A massive $3 trillion coronavirus relief bill, put forth by Democrats in the House of Representatives Tuesday, is headed into voting today. Dubbed the Health and Economic Recovery Omnibus Emergency Solutions Act, or the HEROES Act, the legislation spans 1,815 pages and lists a number of provisions for Americans struggling economically during the coronavirus crisis.
Here are some of the main highlights:
- Funding for coronavirus testing and containment measures: The bill provides $75 billion for coronavirus testing and contact tracing implementation, and also allows all Americans to receive free coronavirus treatment.
- Direct payments to Americans: The bill provides $1,200 to individuals making less than $99,000 per year, or $2,400 to married couples making less than $198,000, and additional payments for up to three dependents.

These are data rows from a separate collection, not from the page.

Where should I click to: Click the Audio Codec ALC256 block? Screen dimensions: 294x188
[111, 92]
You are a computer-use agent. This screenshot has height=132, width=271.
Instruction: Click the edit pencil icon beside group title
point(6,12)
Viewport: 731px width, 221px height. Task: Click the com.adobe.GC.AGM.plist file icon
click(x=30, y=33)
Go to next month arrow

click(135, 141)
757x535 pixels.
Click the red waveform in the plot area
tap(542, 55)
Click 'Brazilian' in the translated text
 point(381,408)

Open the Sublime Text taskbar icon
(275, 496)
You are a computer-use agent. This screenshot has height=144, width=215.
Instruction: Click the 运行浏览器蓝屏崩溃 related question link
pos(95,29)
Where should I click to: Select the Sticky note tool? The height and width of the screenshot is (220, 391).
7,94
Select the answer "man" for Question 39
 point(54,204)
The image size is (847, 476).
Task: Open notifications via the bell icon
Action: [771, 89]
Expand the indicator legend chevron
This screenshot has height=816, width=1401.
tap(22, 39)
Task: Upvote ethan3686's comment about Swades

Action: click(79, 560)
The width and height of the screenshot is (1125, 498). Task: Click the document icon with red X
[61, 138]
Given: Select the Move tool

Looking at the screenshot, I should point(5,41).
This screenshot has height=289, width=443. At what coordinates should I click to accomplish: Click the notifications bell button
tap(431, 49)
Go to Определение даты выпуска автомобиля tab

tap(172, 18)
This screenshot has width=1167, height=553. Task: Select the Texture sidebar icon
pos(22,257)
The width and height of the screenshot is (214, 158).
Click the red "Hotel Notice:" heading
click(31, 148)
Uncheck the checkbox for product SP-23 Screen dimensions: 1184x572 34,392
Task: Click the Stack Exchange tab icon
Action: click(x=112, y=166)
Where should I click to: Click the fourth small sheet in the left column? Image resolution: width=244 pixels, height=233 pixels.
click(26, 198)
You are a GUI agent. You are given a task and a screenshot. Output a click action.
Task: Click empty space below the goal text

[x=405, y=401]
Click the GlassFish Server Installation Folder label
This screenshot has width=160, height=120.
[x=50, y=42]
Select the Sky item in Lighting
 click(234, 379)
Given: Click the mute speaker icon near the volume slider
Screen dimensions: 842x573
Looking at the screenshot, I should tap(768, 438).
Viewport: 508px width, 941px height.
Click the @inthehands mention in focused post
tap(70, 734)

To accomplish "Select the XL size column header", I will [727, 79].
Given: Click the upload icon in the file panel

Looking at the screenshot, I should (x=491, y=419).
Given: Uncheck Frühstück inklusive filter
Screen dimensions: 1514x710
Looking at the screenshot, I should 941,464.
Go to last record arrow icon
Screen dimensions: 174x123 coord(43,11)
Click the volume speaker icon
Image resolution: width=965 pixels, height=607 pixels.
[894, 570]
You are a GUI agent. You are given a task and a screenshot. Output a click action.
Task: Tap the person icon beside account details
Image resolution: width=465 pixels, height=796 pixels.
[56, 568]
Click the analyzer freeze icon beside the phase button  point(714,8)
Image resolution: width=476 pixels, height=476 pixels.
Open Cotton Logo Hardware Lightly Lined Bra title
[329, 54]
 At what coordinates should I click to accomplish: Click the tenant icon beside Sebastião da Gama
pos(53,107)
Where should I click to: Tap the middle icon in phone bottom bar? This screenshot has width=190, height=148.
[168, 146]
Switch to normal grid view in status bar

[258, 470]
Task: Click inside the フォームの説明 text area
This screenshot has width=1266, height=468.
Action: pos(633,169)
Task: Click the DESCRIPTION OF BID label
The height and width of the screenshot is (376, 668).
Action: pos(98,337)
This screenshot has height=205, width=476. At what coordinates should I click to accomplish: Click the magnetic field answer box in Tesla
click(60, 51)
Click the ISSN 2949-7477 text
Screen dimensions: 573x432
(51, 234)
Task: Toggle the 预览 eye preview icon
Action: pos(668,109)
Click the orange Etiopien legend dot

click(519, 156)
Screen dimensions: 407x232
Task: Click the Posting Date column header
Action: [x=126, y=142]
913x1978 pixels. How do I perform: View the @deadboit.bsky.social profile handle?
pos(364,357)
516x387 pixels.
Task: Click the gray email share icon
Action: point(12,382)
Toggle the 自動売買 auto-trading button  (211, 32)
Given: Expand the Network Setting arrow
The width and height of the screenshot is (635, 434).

- Extended unemployment benefits: The bill extends $600 weekly unemployment benefits until January 2021.
- Student loan debt forgiveness: The bill offers $10,000 loan cancellations to “economically distressed borrowers,” defined as borrowers already under pressure before the start of the pandemic.
- Support for homeowners and renters: The bill offers $100 billion to low-income renters to protect them from eviction, and $75 billion to homeowners for mortgage payments, to protect them from foreclosure.
- Support for frontline workers: The bill establishes a $200 billion “Heroes’ Fund” to cover hazard pay for essential workers, and supplies $850 million to states to assist with childcare and family care for essential workers.
- Support for farmers: The bill provides $50 million to farmers, farmers markets, and local food producers impacted by supply chain disruptions, and another $50 million to fledgling farmers and ranchers.
- Funding for the U.S. Postal Service: The bill provides $25 billion to the USPS.
- Funding for state and local governments: The bill provides $500 billion to state governments, $375 billion to local governments, $20 billion to U.S. territories, and $20 billion to tribal governments.
- Election security: The bill provides $3.6 billion to states to prepare for upcoming elections and to increase election security.
Capitol Hill legislators’ response to the proposal has been mixed, with Democrats saying it doesn’t go far enough to ensure healthcare and economic security for Americans, and Republicans saying the price tag is far too high. If the proposal passes a House vote today, according to reports, some Republicans have indicated that the bill is likely “dead on arrival” in the Republican-led Senate.